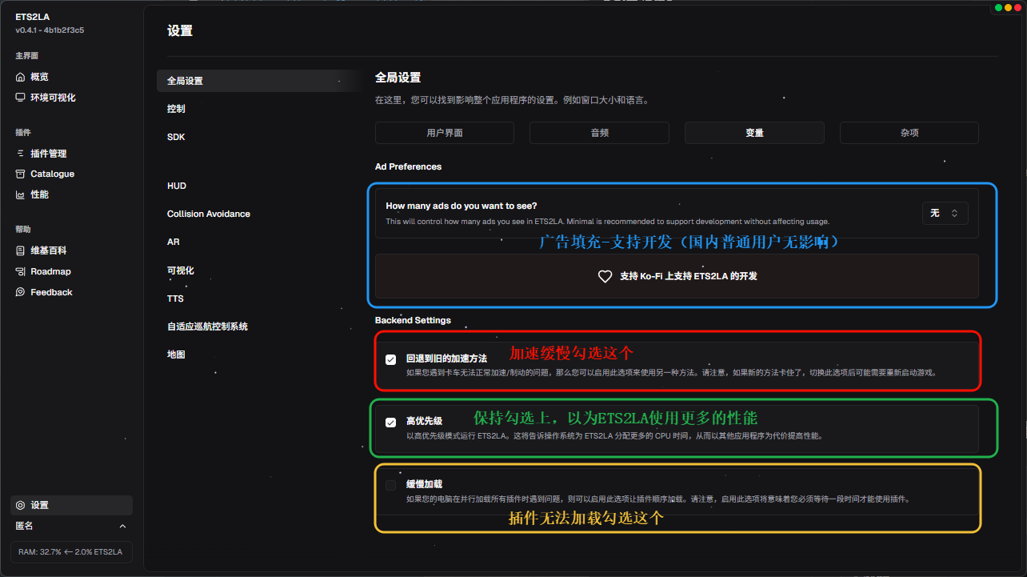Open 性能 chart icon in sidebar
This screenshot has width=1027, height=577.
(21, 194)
---
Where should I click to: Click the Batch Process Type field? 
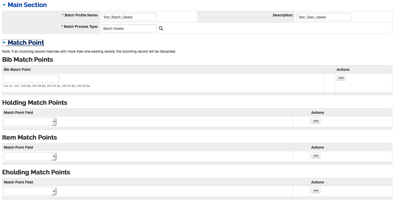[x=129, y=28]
--
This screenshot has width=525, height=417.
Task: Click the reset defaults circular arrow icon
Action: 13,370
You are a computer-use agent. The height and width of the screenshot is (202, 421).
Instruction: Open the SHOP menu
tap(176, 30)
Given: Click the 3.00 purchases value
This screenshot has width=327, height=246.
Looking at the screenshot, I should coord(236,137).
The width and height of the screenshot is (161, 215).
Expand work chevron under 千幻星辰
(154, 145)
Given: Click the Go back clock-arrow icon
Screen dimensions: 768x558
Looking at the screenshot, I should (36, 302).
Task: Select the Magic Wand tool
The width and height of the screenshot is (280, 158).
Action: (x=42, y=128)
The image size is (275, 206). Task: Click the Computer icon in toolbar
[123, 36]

■ **WORK REQUEST**
Leave out every line above except those from the line with "Given: Click the 3.00 purchases value" up to and including the line with "Given: Click the Go back clock-arrow icon", and copy those exactly.

■ **FINISHED TASK**
Given: Click the 3.00 purchases value
This screenshot has width=327, height=246.
Looking at the screenshot, I should coord(236,137).
The width and height of the screenshot is (161, 215).
Expand work chevron under 千幻星辰
(154, 145)
Given: Click the Go back clock-arrow icon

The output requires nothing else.